Released shortly after the official report, the private Caixin/Markit China Manufacturing Purchasing Managers’ Index (PMI), which focuses more on small to medium-sized, private firms, confirmed the diagnosis. The Caixin index fell to 48.0, the 12th straight month activity contracted. The number was short January’s reading of 48.4 and below the 48.3 expected by the market.

The decline in manufacturing activity caused smaller companies to shed workers at the fastest pace in seven years and led many to believe Beijing will have to ramp up stimulus to avoid a deeper economic slowdown, Reuters reported. Just yesterday, the People’s Bank of China cut the reserve ratio by 0.5 percentage point.

The Caixin report showed companies shed jobs at the fastest pace since January 2009. In addition to downsizing and cost cutting, companies said workers who were leaving voluntarily were not being replaced. The employment sub-component of the index fell to 46.0 from January’s 47.0.

The official PMI survey, which is focused more on larger, state firms, has shown persistent declines in employment for the last 3 1/2 years.

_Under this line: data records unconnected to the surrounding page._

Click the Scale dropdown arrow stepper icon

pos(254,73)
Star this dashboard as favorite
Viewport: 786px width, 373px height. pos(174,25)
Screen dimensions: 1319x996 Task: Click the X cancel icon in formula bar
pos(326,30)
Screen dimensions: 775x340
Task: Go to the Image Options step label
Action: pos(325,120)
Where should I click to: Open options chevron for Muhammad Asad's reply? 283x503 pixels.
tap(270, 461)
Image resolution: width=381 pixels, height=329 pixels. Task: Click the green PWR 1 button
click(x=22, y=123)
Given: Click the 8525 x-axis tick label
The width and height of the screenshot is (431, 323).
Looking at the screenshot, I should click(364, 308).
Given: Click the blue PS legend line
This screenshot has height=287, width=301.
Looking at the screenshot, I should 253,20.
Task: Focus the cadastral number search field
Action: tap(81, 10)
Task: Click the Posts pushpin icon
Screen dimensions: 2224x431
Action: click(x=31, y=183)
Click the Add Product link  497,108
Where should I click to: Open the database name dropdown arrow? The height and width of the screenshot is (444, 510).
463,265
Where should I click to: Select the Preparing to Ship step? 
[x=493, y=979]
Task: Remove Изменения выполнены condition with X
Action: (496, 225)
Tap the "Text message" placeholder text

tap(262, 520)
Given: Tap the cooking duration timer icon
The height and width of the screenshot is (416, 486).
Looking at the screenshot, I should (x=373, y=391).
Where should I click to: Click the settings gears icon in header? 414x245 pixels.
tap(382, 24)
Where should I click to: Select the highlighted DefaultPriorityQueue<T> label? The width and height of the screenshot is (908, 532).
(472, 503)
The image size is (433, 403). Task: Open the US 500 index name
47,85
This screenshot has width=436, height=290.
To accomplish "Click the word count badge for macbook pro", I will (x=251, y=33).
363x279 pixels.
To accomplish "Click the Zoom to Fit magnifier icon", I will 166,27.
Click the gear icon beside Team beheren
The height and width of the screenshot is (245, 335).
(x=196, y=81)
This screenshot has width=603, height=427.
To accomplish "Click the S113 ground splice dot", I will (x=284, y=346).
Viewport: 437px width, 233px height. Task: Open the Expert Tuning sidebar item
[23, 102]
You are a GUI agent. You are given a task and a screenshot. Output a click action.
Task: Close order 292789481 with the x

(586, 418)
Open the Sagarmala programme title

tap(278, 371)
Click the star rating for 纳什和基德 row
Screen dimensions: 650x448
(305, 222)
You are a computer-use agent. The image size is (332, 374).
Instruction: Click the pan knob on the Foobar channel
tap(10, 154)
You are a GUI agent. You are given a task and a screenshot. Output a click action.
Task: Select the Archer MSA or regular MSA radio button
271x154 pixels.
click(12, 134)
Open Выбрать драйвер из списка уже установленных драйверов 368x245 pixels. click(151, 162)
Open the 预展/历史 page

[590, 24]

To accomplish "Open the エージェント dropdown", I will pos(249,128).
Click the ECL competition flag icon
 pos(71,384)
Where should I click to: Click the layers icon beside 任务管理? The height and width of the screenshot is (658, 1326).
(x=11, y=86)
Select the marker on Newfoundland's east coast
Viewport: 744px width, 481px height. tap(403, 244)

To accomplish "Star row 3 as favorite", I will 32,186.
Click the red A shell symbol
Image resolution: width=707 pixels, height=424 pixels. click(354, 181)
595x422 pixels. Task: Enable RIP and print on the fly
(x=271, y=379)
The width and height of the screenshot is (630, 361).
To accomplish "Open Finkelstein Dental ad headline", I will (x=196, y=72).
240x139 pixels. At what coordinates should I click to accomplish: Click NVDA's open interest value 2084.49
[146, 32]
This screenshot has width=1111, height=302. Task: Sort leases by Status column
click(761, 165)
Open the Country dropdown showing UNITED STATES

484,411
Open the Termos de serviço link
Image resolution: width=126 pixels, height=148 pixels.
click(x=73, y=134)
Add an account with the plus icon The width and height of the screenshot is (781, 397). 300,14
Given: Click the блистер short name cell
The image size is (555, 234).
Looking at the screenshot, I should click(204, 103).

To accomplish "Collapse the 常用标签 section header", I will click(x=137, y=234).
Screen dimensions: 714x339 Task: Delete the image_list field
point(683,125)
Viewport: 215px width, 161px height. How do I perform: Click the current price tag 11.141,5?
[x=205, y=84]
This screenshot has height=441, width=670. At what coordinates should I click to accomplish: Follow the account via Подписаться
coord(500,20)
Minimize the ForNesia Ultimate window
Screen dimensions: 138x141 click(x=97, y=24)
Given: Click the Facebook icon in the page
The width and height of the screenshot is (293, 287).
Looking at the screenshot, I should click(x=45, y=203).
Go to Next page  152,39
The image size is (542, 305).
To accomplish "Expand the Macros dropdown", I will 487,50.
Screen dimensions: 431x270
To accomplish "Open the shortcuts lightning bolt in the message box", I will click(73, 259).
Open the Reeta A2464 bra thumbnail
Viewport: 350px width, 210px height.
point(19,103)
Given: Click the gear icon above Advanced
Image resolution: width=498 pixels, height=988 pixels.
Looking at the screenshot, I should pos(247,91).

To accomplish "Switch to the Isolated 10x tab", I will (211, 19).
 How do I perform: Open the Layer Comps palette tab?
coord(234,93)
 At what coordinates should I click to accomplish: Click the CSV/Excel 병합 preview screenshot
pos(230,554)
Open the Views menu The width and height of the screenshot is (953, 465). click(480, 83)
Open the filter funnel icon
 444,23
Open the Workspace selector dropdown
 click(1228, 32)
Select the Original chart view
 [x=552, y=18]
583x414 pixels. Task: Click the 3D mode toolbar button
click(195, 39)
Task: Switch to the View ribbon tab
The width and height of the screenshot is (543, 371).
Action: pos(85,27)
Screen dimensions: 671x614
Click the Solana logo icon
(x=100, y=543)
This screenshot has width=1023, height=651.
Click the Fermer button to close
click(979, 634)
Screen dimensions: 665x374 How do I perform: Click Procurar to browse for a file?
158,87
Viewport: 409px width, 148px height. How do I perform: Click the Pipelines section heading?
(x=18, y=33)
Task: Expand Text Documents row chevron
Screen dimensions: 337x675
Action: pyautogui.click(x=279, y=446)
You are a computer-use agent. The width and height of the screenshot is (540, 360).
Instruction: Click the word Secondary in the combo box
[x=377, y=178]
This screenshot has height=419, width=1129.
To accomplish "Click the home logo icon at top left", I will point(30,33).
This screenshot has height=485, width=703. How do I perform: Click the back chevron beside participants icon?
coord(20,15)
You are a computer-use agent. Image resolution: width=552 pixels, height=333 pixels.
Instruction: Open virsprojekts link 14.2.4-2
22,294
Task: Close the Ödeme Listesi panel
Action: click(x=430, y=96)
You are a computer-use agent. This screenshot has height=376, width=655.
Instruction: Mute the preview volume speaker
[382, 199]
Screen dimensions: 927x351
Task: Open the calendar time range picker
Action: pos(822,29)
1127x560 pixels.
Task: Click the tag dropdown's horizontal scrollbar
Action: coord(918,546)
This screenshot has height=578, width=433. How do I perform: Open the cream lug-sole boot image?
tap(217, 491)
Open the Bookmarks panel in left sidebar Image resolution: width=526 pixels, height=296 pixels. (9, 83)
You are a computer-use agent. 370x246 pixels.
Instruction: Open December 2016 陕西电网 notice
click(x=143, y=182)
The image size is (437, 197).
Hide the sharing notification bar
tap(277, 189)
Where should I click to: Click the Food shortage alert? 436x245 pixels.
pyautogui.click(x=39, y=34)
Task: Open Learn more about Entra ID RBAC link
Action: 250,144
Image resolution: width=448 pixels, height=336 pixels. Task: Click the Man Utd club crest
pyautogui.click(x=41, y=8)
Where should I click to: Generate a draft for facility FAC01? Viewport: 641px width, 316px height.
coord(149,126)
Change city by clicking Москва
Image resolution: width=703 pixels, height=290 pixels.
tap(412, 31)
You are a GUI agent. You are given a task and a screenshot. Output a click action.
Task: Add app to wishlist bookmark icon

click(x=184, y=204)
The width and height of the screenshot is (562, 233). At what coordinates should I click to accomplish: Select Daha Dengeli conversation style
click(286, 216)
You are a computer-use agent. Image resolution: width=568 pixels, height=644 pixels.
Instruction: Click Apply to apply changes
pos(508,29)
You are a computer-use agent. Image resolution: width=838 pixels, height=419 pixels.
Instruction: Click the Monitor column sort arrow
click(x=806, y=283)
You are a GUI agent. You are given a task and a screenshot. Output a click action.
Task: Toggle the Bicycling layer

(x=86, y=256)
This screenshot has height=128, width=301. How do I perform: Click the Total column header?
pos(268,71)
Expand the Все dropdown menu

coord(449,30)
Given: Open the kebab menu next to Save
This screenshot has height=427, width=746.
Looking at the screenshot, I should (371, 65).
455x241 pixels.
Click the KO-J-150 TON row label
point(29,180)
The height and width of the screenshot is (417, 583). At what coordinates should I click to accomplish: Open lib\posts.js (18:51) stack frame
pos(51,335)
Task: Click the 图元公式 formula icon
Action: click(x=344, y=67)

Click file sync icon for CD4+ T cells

Meanwhile, the service sector, which Beijing has been counting on to drive the economy amidst the decline in manufacturing, also posted a weaker reading.

The official non-manufacturing PMI fell to 52.7 in February, down from 53.5 in January. While a reading above 50 signifies expansion, this was the weakest reading since late 2008.

The services sector has been taking up an increasing amount of economic slack as manufacturing cools, but analysts have wondered how long it can remain resilient in the face of the prolonged factory slump and increasing unemployment.